• [Text block]:
- - -
Remember my name
I watch the torrential rain, earning its adjective, rolling off the roofs, pushed by some serious wind, and I think of you.
I’m standing on the front porch of my daughter’s house in Austin, Texas, but I bond with you, my Pacific Northwest family with our mutual wet weather.
I feel your pain, worry about your roads, wonder how you’re making it through the end of a very wet September and more of the same on the way. I feel your pain, and hold you in my heart.
This is oxytocin, the nonapeptide produced by my pituitary, a neuromodulator that’s apparently in abundance here in central Texas, at least in this household.
Or so my daughter tells me, having done her research. “You’re becoming a grandpa,” she tells me, and she would know.
By the time you read this, I’m probably back among you, getting accustomed again to 50 degrees instead of 90. It’s a short trip, timed by luck and convenience to place me here shortly before my grandson arrived.
I’m the family representative from the home office, here to lend what support I can on this momentous occasion, and as I watch my son-in-law bring my daughter food every three or four minutes, as she rests her hand on that swelling belly and raises her eyebrows at another mild contraction, I try to resist the urge to hug somebody.
Any random Texan will do at this moment. It’s just biology. I’m becoming a grandpa. It’s sort of like turning into the Hulk, although mostly I just bake.
I can’t help thinking about this new role, particularly now while we wait. It’s definitely going to be different, although lately I’ve been thinking of it more as Dad Plus, like adding a leaf to the dining room table.
Same function, slightly different situation. And it’s definitely time.
What struck me, though, and is on my mind mostly, has to do with this young life, and me. Imagining futures at this moment is fun but foolish, and I know from experience.
- - -
• [Tasks to carry out]:
#1 In the essay about becoming a grandfather, in what city is the daughter's house?
#2 Please continue the essay about becoming a grandfather, starting after its last sentence.
The rows after the essay about becoming a grandfather have nothing to do with it.

• [Extracted entries]:
- - -
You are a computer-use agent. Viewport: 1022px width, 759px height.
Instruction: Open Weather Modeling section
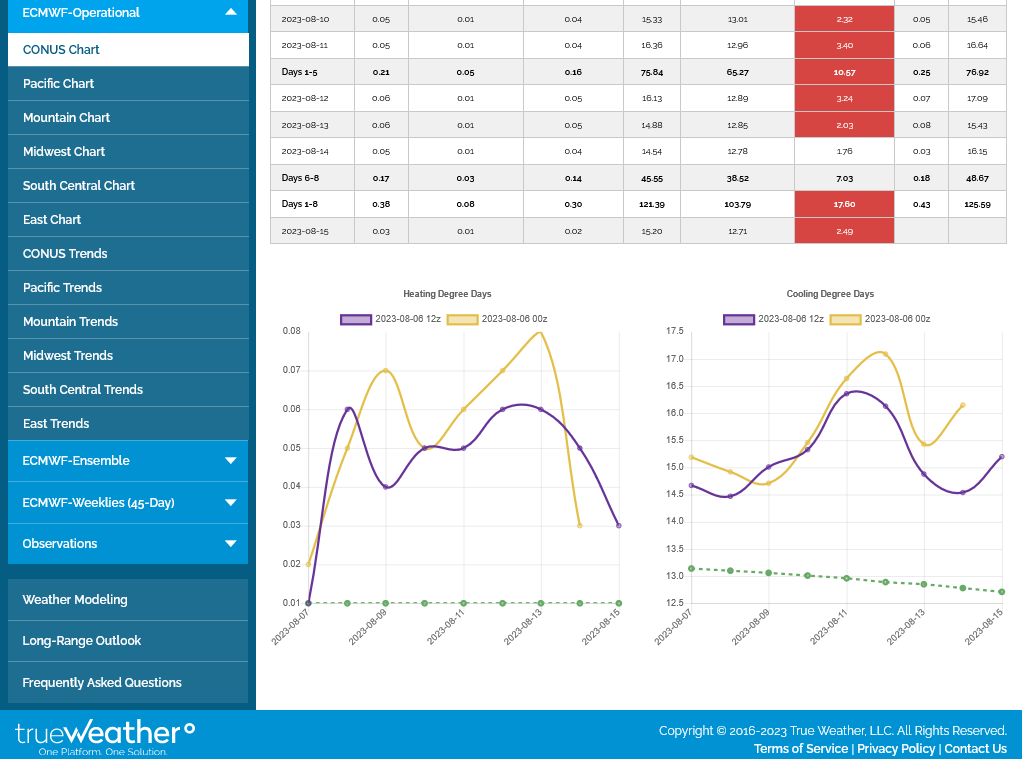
- - -
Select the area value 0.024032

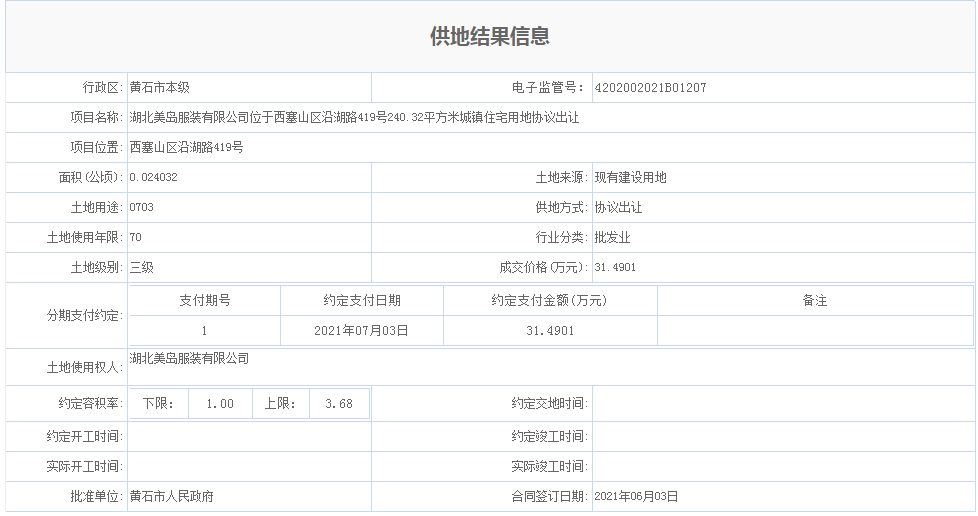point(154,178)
- - -
• [Answers provided]:
#1 Austin, Texas.

#2
What genetic gifts stream from my side of the equation – we can only hope he has decent eyesight – are pretty meager compared to all the other variables he’ll encounter, starting from the most important ones, his parents.
Barring some move I don’t see in the immediate future, his relationship with me will be a little distant, hopefully a few times a year in person, and then maybe as a familiar face on the iPad or monitor, waving from the Pacific Northwest.
And here’s the throat-clutcher: He will be the last person to remember me.
With plenty of caveats: He could have siblings or cousins, sure.
All sorts of situations are possible, including me living until I’m in triple digits, but just making an educated guess, based on the moment?
He’s my biographer, my memory book, the conservator of my brief existence in this world, in this time. When he’s gone, for all intents and purposes so am I.
This is the way it’s supposed to be. Of course. Duh.
It’s compelling, though. I have no issues with being forgotten, just fascination.
This child has a good statistical chance of living into the next century, a moment when I will have been dead and dust, probably, at least 50 years.
He has an excellent chance of being the last person alive who touched me, talked with me, remembers how I moved and spoke in casual moments.
And even if I have a slew of grandchildren while I still stay unshuffled off the coil, I suspect he’ll be the one. The one who remembers, and the last one, and then I’m done.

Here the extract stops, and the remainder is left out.